With the exception of late Walter Mischel, Lee Ross, and Dick Nisbett, we are all interactionists (ok, maybe Costa & Mcrae are guilty of dispositionism). As Lewin told every body in 1934, behaviour is a function of the person and the situation, and the a priori probability that the interaction effect between the two is zero (the nil-hypothesis is false) is pretty much zero. So, our journals should be filled with examples of personality x situation interactions. Right? But they are not. Every once in a while when I try to update my lecture notes and look for good examples of a personality x situation interaction I can’t find good examples. One reason is of course the long history of studying situations and traits separately. However, experience sampling studies emerged in the 1980s and the data are ideally suited to look for interaction effects. Another problem is that interaction effects can be difficult to demonstrate because you need large samples to get significant results.

This time I had a solution to my problems. I have access to the German Socio-Economic Panel (SOEP) data. The SOEP has a large sample (N > 10,000), measured the Big Five four times over a 12-year period and many measures of situations like marriage, child birth, or unemployment. So, I could just run an analysis and find a personality x situation interaction. After all, in large samples, you always get p < .05. Right? If you think so, you might be interested to read on and find out what happened.

The Big Five were measure the first time in 2005 (wave v). I picked unemployment and neuroticism as predictors because it is well-known that neuroticism is a personality predictor of life-satisfaction and unemployment is a situational predictor of life-satisfaction. It also made sense that neurotic people might respond more strongly to a negative life-event. However, contrary to these expectations, the interaction was far from significant (p = .5), while the main effects of unemployment (-1.5) and neuroticism (-.5) were highly significant. The effect of unemployment is equivalent to a change by three standard deviations in neuroticism.

Undeterred, I looked for interactions with the other Big Five dimensions. Surely, I would find an explanation for the interaction when I found one. To make things simple, I added all five interactions to the model and, hooray, a significant interaction with conscientiousness popped up, p = .02.

Was I the first to discover this? I quickly checked for articles and of course somebody else had beat me to the punch. There it was. In 2010, Boyce, Wood, and Brown had used the SOEP data to show that conscientious people respond more strongly to the loss of a job.

Five years later, a follow-up article came to the same conclusion.

A bit skeptical of p-values that are just below .02, I examined whether the interaction effect can be replicated. I ran the same analysis as I did with the 2005 data in 2009.

The effect size was cut in half and the p-value was no longer significant, p = .25. However, the results did replicate that none of the other four Big Five dimensions moderated the effect of unemployment.

So, what about the 2013 wave? Again not significant, although the effect size is again negative.

And what happened in 2017? A significant effect, hooray again, but this time the effect is positive.

> [WRITTEN INSTRUCTION 1] Reproduce a passage from the post on personality and situation interactions, beginning at the words "So, what about" and stopping after the words "effect is positive.".
> [WRITTEN INSTRUCTION 2]
Answer these questions from the post on personality and situation interactions:
(a) In what year were the Big Five first measured in the SOEP?
(b) What p-value did the interaction with conscientiousness reach when all five interactions were added to the model?
(c) What was the direction of the significant effect found in the 2017 wave?

> [INFORMATION SHOWN]
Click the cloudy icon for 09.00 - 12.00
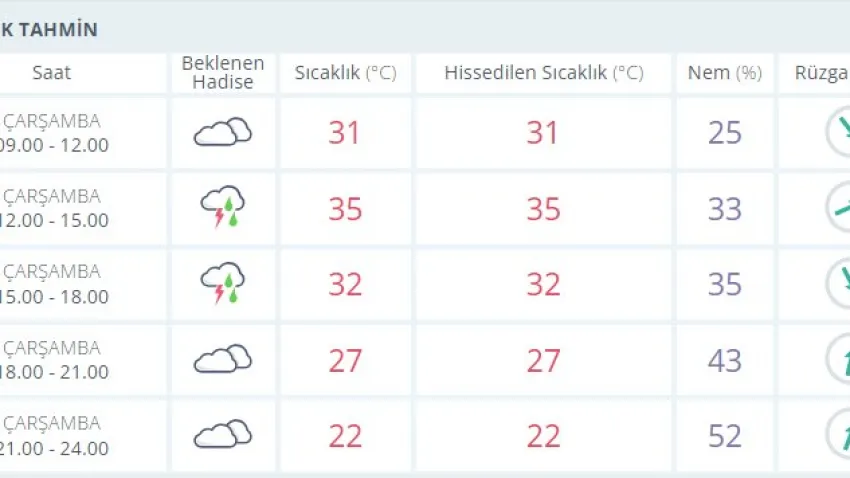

> [EXERCISE SOLUTION 1]
So, what about the 2013 wave? Again not significant, although the effect size is again negative.

And what happened in 2017? A significant effect, hooray again, but this time the effect is positive.

> [EXERCISE SOLUTION 2]
(a) 2005
(b) p = .02
(c) Positive